* Requirements *
A – Write out the passage in the essay on women turning away from motherhood, everything from "For decades, society" down to "brink of collapse.".
B – Resume the essay on women turning away from motherhood where it stops, continuing its argument in the same voice.

* Document segment *

● ● ●

For decades, society centered men as the foundational ingredient for safety, security, and child-rearing. It might have been a patriarchal illusion.

By Sarah Noack

The Three Ages of Woman (1905) by Gustav Klimt, Galleria Nazionale d'Arte Moderna, Rome

Published

In the aftermath of watching our mothers and grandmothers surrender their identities and joie de vivre to what was sold as their ultimate purpose, we are now witnessing the outcome—birth rates collapsing to historic lows. In my generation, an ever-increasing amount of women couldn’t care less about going through the torture of pregnancy and the humiliation of motherhood to bring a dependent into a world on the brink of collapse.


Personally, I’m not mourning a future where women choose joy, safety, and each other over compulsory sacrifice. If humanity needs women to suffer just to keep going, I don’t feel particularly attached to the idea of preserving it. The only reason I even care about this conversation is that, for most women in the Global Majority, this kind of future is still wildly out of reach. Additionally, history keeps reminding us that when women collectively step back from reproduction, autonomy doesn’t necessarily get celebrated. It’s rather unlikely that the men in power would gather in front of a whiteboard to hold a little brainstorm session and actually concern themselves with why women are refusing motherhood, nor with how to make it more livable. They will concern themselves only with outcomes, and when those outcomes threaten the system, control is usually their only straw to hold onto.

● ● ●

* Collected data *
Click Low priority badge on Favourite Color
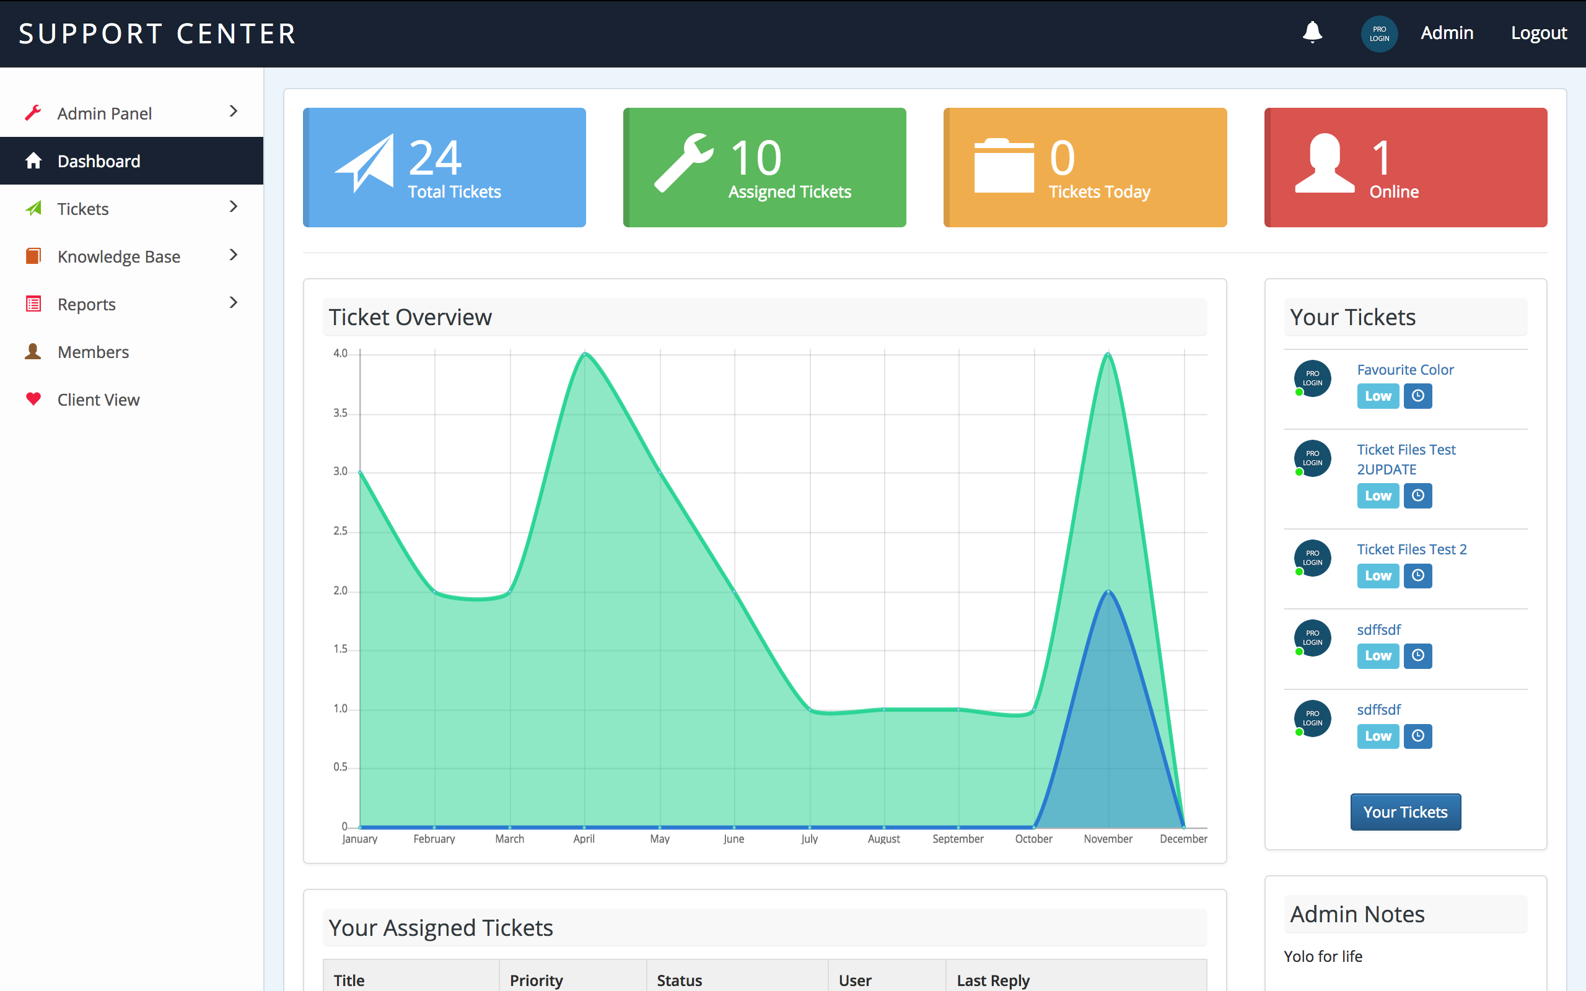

● ● ●

* Answers for the exercise *
A –
For decades, society centered men as the foundational ingredient for safety, security, and child-rearing. It might have been a patriarchal illusion.

By Sarah Noack

The Three Ages of Woman (1905) by Gustav Klimt, Galleria Nazionale d'Arte Moderna, Rome

Published

In the aftermath of watching our mothers and grandmothers surrender their identities and joie de vivre to what was sold as their ultimate purpose, we are now witnessing the outcome—birth rates collapsing to historic lows. In my generation, an ever-increasing amount of women couldn’t care less about going through the torture of pregnancy and the humiliation of motherhood to bring a dependent into a world on the brink of collapse.

B –
If we’re serious about ripping the straw out of their hands, we have to redefine motherhood immediately. And if motherhood is going to exist at all, the terms will be written by women.


I believe a major reason many women are opting out of motherhood today is that, suddenly, it has become clear that motherhood is ultimate form of Russian roulette. It seems to me that the risks are wildly uneven, poorly disclosed, and almost entirely held by women. Even your closest friends who became mothers can’t truly prepare you because motherhood is less a shared experience than a structural gamble. The same act of reproduction can lead one woman into community, support, and expansion, and another into isolation, economic precarity, physical depletion, and lifelong dependence. There is no standardized outcome, no guaranteed safety net, and no meaningful recourse once the dice have been rolled.

“The same act of reproduction can lead one woman into community, support, and expansion, and another into isolation, economic precarity, physical depletion, and lifelong dependence.”

My personal, admittedly radical stance, is fueled by my refusal to watch one more woman take the bullet for the wet dream of patriarchy. I believe we can till rig this game in our favor, and the secret ingredient is as simple as it is revolutionary: subtract the man.


Allow me a quick thought experiment. What happens when men are no longer the center of reproduction, caregiving, and survival? What happens when the mere presence of a man stops being sold as the ultimate safety net? Who absorbs the risk then? Who actually carries the work, day after day, year after year, when there’s no romantic mythology to hide behind? What becomes possible once we stop outsourcing women’s survival to hope and good intentions?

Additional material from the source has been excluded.